*Exercise goal*: What lines in the records below contain the string "icon"? Copy every one.

***

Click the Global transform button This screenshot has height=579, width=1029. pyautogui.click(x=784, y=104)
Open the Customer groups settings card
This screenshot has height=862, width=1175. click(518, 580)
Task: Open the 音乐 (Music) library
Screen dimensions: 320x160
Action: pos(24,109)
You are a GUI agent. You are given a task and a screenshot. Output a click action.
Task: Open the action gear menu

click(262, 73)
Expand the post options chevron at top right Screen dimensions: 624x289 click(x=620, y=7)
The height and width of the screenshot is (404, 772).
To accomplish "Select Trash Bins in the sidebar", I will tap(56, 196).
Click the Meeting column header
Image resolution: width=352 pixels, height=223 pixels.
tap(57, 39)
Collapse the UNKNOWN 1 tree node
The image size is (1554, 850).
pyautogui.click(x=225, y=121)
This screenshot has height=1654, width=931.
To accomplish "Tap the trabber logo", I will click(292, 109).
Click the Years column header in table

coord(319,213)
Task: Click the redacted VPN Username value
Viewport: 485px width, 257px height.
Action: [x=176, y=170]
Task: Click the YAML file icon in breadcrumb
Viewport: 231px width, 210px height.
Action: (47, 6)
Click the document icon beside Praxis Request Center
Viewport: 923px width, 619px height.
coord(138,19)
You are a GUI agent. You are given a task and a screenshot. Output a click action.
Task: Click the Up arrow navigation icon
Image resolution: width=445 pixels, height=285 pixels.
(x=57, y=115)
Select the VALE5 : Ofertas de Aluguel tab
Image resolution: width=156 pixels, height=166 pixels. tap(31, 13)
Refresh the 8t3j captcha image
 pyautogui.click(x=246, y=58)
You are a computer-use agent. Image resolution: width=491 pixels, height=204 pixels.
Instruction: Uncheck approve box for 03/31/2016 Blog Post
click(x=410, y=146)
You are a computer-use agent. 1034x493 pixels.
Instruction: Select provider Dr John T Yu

***

*Task answer*:
Task: Click the YAML file icon in breadcrumb
Click the document icon beside Praxis Request Center
Task: Click the Up arrow navigation icon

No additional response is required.